Andrew and Jeanine McNally, Chicago residents who own a seasonal home on County Route 100A on the island, had been in talks with TILT over the past four years about the sale of the property, according to Jake R. Tibbles, executive director of TILT. He said the couple and members of their extended family are longtime seasonal residents of the island. The McNally family, longtime partners in the Rand-McNally map publishing business, sold the property, which is mainly wetlands, to TILT to ensure it would be protected for future generations, he said.
“The McNally family has long-term ties to Wellesley Island, and the family has homes on the island that go back for generations,” Mr.

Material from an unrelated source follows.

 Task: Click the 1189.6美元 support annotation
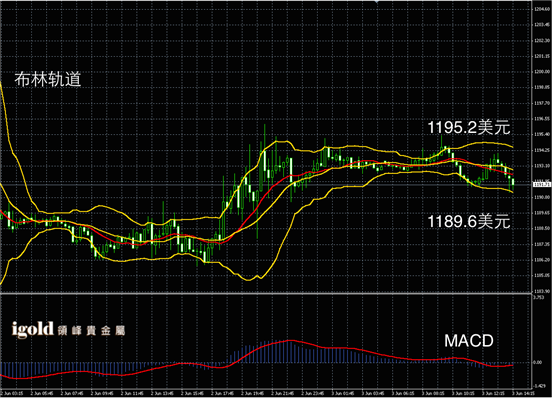click(469, 221)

Tibbles said Thursday. “The sale stemmed from Andrew and Jeanine McNally’s long ties and affinity to the island. That’s what sparked our long-term connection with the McNally family, and we were able to come up with a creative way of setting aside the land in perpetuity.”
The wetlands and upland forests on the land have an ecosystem with a variety of wildlife, Mr. Tibbles said. Migratory waterfowl, such as broadbills, pintails and mallards, live and breed in the area. There are also birds that are classified by the state as “threatened species,” he said, such as the least bittern and American bittern.
“A lot of the birds are coming down from lakes that are interspersed throughout the Canadian wilderness,” he said, adding that birds migrate through the area along the Atlantic Flyway migration route.
Mr. Tibbles added that the upland forests on the island are important for neotropical migrant songbirds, such as the golden-winged warbler and wood thrush.
“A lot of times those birds will use the mature canopies and tops of trees as nesting, feeding and rearing areas,” he said.
Mr. Tibbles said TILT’s mission will be to ensure the land on the island is safeguarded from development that could detract from its “natural beauty and ecological character.” While the organization plans to protect the land from residential and commercial development, he pointed out that the wetlands aren’t suitable for those purposes.
“They’re really not prime development parcels, and we’re not actively conserving those kinds of properties,” he said. “We’re looking at remote areas that are composed of mature forests, rocky outcroppings and critical wetlands.”
TILT conserves more than 8,200 acres of land in the Thousand Islands area, according to its website.
About half of it is privately owned and subject to conservation easements held by the organization, which was established in 1985.